Blenden wir doch mal die zweifellos unsympathische Übernahme der alten Salzburger Austria, den ewigen Vorwurf des „Marketing-Konstrukts“, sämtliche kommerzielle Gedanken und vor allem den... Kommentar: Wie Salzburg eine „Tradition des Erfolgs“ aufbaut

Blenden wir doch mal die zweifellos unsympathische Übernahme der alten Salzburger Austria, den ewigen Vorwurf des „Marketing-Konstrukts“, sämtliche kommerzielle Gedanken und vor allem den Neid auf die makellose Arbeit aus: Was Salzburg gestern gegen Genk und auch in den Ligaspielen davor ablieferte, war faszinierend.

Nachdem mit Austria Salzburg ein großer, österreichischer Traditionsklub vom Red-Bull-Konzern geschluckt wurde, war der öffentliche Aufschrei, nicht nur unter den Fußballpuristen und Romantikern groß. Es war anders als etwa in Leipzig, wo der neu gegründete Konzernklub eher als Chance für eine Region mit Problemen gesehen wurde. Die Akzeptanz in Sachsen war von Beginn an größer als beim „traditionsfressenden Schmuddelbruder“ aus der Mozartstadt, der mit Fortdauer seines Bestehens sogar noch mehr und mehr polarisierte. Sicher aus einem gewissen sportlichen Neid heraus, wurde Salzburg in den letzten Jahren (also seit der Klub über eine Saison hinweg als „unschlagbar“ gilt) zum absoluten Feindbild der restlichen, geneigten Fußballszene, während neutrale Beobachter ob der häufig irren Leistungen beeindruckt sind.

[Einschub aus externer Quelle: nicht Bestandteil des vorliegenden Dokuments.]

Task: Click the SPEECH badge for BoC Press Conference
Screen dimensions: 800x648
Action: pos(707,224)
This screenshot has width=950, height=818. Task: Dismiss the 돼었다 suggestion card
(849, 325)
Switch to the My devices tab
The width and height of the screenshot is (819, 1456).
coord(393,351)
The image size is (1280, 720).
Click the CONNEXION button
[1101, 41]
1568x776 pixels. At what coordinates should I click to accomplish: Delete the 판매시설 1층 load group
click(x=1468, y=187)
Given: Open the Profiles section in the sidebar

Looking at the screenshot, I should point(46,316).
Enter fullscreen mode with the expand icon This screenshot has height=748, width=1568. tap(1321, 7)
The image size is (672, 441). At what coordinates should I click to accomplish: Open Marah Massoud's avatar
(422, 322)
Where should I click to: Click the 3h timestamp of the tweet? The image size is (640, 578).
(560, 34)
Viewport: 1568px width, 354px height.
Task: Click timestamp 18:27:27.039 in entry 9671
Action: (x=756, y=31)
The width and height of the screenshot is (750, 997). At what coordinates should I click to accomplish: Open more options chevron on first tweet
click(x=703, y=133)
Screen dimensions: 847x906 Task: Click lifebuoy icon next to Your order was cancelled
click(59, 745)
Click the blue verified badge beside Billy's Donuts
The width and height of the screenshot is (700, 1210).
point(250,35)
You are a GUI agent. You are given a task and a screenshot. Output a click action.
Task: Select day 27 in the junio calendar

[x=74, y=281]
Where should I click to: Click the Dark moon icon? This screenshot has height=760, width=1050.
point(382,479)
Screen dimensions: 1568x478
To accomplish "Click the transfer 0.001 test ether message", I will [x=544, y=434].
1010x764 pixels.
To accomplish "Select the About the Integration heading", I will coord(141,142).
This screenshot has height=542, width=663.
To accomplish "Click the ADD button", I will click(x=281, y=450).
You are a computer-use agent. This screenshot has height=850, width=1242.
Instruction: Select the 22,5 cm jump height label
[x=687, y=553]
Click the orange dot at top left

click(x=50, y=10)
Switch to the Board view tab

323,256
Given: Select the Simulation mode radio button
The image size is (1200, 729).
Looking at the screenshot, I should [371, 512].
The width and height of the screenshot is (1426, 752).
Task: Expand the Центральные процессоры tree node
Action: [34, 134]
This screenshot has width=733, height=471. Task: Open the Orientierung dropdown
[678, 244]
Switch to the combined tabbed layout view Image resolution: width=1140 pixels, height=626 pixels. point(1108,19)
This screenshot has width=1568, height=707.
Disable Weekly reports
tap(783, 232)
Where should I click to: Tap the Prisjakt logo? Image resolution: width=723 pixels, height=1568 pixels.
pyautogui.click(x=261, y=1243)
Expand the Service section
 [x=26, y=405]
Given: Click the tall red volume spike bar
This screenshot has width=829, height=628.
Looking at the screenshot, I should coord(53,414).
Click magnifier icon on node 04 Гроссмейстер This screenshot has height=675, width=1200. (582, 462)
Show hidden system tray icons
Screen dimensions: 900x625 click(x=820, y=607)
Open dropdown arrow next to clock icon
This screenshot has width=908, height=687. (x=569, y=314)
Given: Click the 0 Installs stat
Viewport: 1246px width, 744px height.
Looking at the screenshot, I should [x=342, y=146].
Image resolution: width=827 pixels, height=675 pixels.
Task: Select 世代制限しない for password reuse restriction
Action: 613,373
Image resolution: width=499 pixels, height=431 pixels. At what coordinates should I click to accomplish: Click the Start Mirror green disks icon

„Tradition kann man nicht kaufen“ steht der Meinung der Gegenseite „Von Tradition könnt ihr euch nichts kaufen“ gegenüber. Klar ist es romantisch, wenn sich Fans von lange bestehenden Vereinen an die erfolgreichen Zeiten zurückerinnern können, als man noch etwas gewann, als die UEFA und die FIFA den Fußball noch nicht überreglementierten und man fürs Fußballerlebnis vor die Tür und nicht vor den Fernseher, den PC oder das Tablet gehen musste.

Aber so hart es für ebendiese Romantiker auch ist: Man kann Red Bull Salzburg, ihre Vereinsgeschichte und sämtliche Nebengeräusche unsympathisch finden, verachten, hassen und irgendwo eben auch beneiden, aber die „Bullen“ bauen gerade ihre ganz eigene Tradition auf. Keine über Jahrzehnte gewachsene, keine mit vergilbten Schwarz-Weiß-Fotos, sondern eine Tradition des Erfolgs und der Kontinuität. Das zeigte nicht nur das gestrige Spiel gegen den belgischen Meister, sondern ist seit einigen Monaten offenkundig. Nachdem der Klub im Zuge der letzten Transferzeit den größten Aderlass der Vereinsgeschichte hinnehmen musste, kam er mit noch mehr Power, noch mehr Qualität, noch mehr – eben auch ins „Marketing-Konzept“ passenden – Typen zurück. Die infrastrukturellen Investitionen und die mehr als klare Linie, die nicht auf Emotionen, sondern auf dem Leistungsprinzip und klaren Aufgaben beruht, verschaffen Salzburg auf nationaler Ebene einen scheinbar uneinholbaren Vorsprung gegenüber der jammernden Konkurrenz.

Aber es ist mehr als das Konzept und auch mehr als die Tatsache, dass Red Bull Salzburg nun mal ausreichend Geld auf der Kante hat, um dieses Konzept ohne Zukunftsängste umsetzen zu können. Das gestrige Spiel gegen Genk zeigte aber auch, dass die Mannschaft von ihrer Spielfreude und ihrem unstillbaren Hunger lebt. Jeder einzelne Spieler wollte den Gegner bis zum Schlusspfiff regelrecht fressen. Noch beim Stand von 6:2 gab es kein arrogantes Ballgeschiebe in der eigenen Hälfte, um Zeit von der Uhr zu nehmen, sondern Pressing, Attacken, Dynamik. Also all das, was Fußballfans von ihrer Mannschaft sehen wollen.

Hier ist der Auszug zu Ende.